Cross-Entropy Loss: The Foundation of Classification

The Language of Uncertainty

This page will take you on a rigorous journey through cross-entropy loss, from its information-theoretic origins to its role as the cornerstone of neural network training for classification tasks.

What You Will Master

Information-Theoretic Foundations

Entropy: Measuring Uncertainty

$$H(P) = -\sum_{i=1}^{n} p(x_i) \log p(x_i)$$

The choice of logarithm base determines the unit: base 2 gives bits, base $e$ gives nats. In machine learning, we typically use natural logarithms (nats) for computational convenience.

Key properties of entropy:

Non-negativity: $H(P) \geq 0$, with equality only when the distribution is deterministic (all probability on one outcome)
Maximum entropy: For $n$ outcomes, entropy is maximized at $\log n$ when the distribution is uniform
Concavity: Entropy is a concave function of the probability distribution

Entropy Examples for Different Distributions
Distribution	Probabilities	Entropy (bits)	Interpretation
Deterministic	[1.0, 0.0]	0.00	No uncertainty—outcome is certain
Fair coin	[0.5, 0.5]	1.00	Maximum uncertainty for 2 outcomes
Biased coin	[0.9, 0.1]	0.47	Low uncertainty—one outcome dominates
Fair die (6-sided)	[1/6, ...]	2.58	Maximum uncertainty for 6 outcomes
Loaded die	[0.5, 0.1, 0.1, 0.1, 0.1, 0.1]	2.16	Reduced uncertainty due to bias

Cross-Entropy: The Cost of Mismatched Codes

$$H(P, Q) = -\sum_{i=1}^{n} p(x_i) \log q(x_i)$$

Critical insight: Cross-entropy is always at least as large as entropy: $H(P, Q) \geq H(P)$, with equality only when $P = Q$. This extra cost is precisely the KL divergence:

$$D_{KL}(P | Q) = H(P, Q) - H(P) = \sum_{i=1}^{n} p(x_i) \log \frac{p(x_i)}{q(x_i)}$$

In machine learning context:

$P$ is the true data distribution (encoded via one-hot labels)
$Q$ is the model's predicted probability distribution
Minimizing cross-entropy $H(P, Q)$ is equivalent to minimizing KL divergence $D_{KL}(P | Q)$ since $H(P)$ is constant for fixed data

The Information-Theoretic Intuition

Binary Cross-Entropy in Depth

For binary classification problems—where we predict between two classes (often labeled 0 and 1)—we use binary cross-entropy (BCE), also known as log loss.
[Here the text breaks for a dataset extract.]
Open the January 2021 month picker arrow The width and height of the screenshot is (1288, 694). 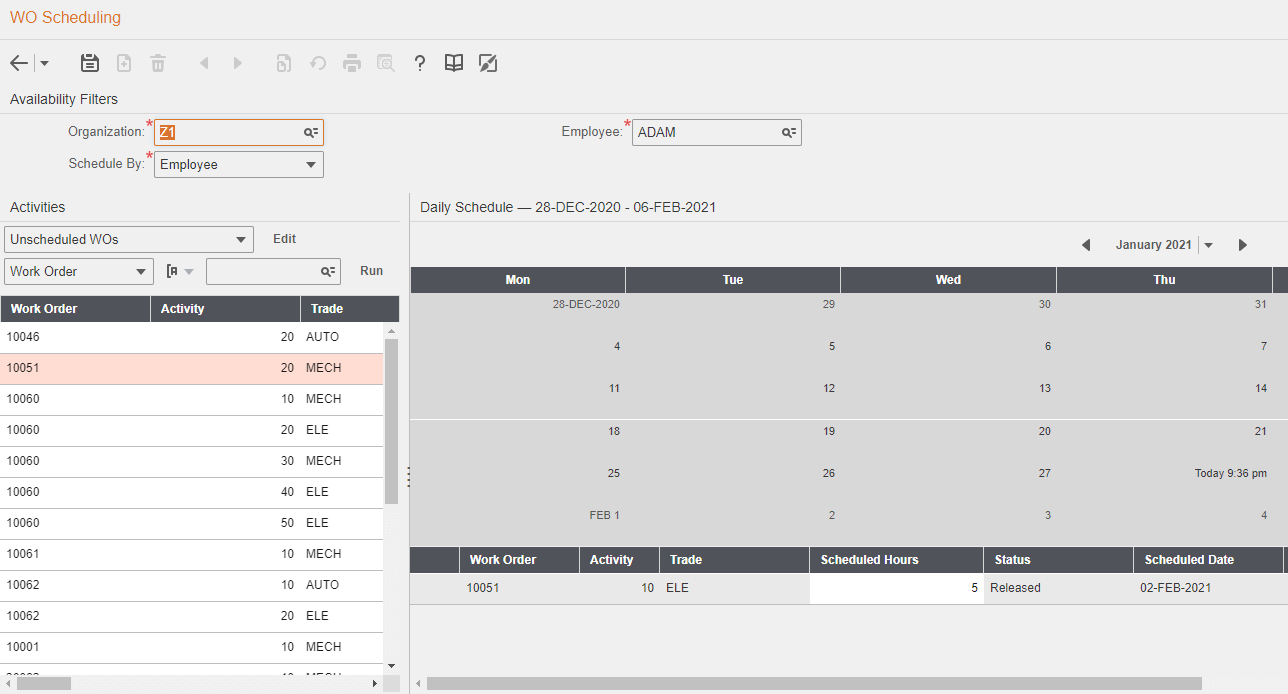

Let's derive it rigorously.

Problem Setup

Given:

True label $y \in {0, 1}$
Model output (raw logit) $z \in \mathbb{R}$
Predicted probability $\hat{y} = \sigma(z) = \frac{1}{1 + e^{-z}}$ where $\sigma$ is the sigmoid function

The true distribution $P$ is: $$P(Y=1) = y, \quad P(Y=0) = 1 - y$$

The predicted distribution $Q$ is: $$Q(Y=1) = \hat{y}, \quad Q(Y=0) = 1 - \hat{y}$$

Binary Cross-Entropy Formula

Applying the cross-entropy formula:

$$\mathcal{L}_{BCE} = H(P, Q) = -[y \log \hat{y} + (1-y) \log(1-\hat{y})]$$

Understanding the formula:

When $y = 1$: Loss becomes $-\log \hat{y}$. High $\hat{y}$ → low loss; low $\hat{y}$ → high loss.
When $y = 0$: Loss becomes $-\log(1 - \hat{y})$. Low $\hat{y}$ → low loss; high $\hat{y}$ → high loss.
The formula elegantly handles both cases in one expression.

binary_cross_entropy.py
1
2
3
4
5
6
7
8
9
10
11
12
13
14
15
16
17
18
19
20
21
22
23
24
25
26
27
28
29
30
31
32
33
34
35
36
37
38
39
40
41
42
43
44
45
46
47
48
49
50
51
52
53
54
55
56
57
58
59
60
61
62
63
64
65
66
67
import numpy as np
import matplotlib.pyplot as plt
 
def sigmoid(z):
    """Numerically stable sigmoid function."""
    return np.where(
        z >= 0,
        1 / (1 + np.exp(-z)),
        np.exp(z) / (1 + np.exp(z))
    )
 
def binary_cross_entropy(y_true, y_pred, epsilon=1e-15):
    """
    Compute binary cross-entropy loss.
    
    Args:
        y_true: Ground truth labels (0 or 1)
        y_pred: Predicted probabilities (0 to 1)
        epsilon: Small constant for numerical stability
    
    Returns:
        BCE loss value
    """
    # Clip predictions to prevent log(0)
    y_pred = np.clip(y_pred, epsilon, 1 - epsilon)
    
    # Compute BCE
    loss = -np.mean(
        y_true * np.log(y_pred) + (1 - y_true) * np.log(1 - y_pred)
    )
    return loss
 
def binary_cross_entropy_with_logits(y_true, logits):
    """
    Numerically stable BCE directly from logits.
    Uses the log-sum-exp trick to avoid overflow.
    
    This is equivalent to:
    -y * log(sigmoid(z)) - (1-y) * log(1 - sigmoid(z))
    
    But computed in a numerically stable way.
    """
    # For numerical stability, we use:
    # BCE = max(z, 0) - z*y + log(1 + exp(-|z|))
    return np.mean(
        np.maximum(logits, 0) - logits * y_true + 
        np.log1p(np.exp(-np.abs(logits)))
    )
 
# Demonstration
print("Binary Cross-Entropy Examples:")
print("="*50)
 
# Perfect prediction
y, p = 1.0, 0.99
loss = binary_cross_entropy(np.array([y]), np.array([p]))
print(f"y=1, pred=0.99: BCE = {loss:.4f}")
 
# Confident wrong prediction
y, p = 1.0, 0.01
loss = binary_cross_entropy(np.array([y]), np.array([p]))
print(f"y=1, pred=0.01: BCE = {loss:.4f} (heavily penalized)")
 
# Uncertain prediction
y, p = 1.0, 0.5
loss = binary_cross_entropy(np.array([y]), np.array([p]))
print(f"y=1, pred=0.50: BCE = {loss:.4f} (moderate penalty)")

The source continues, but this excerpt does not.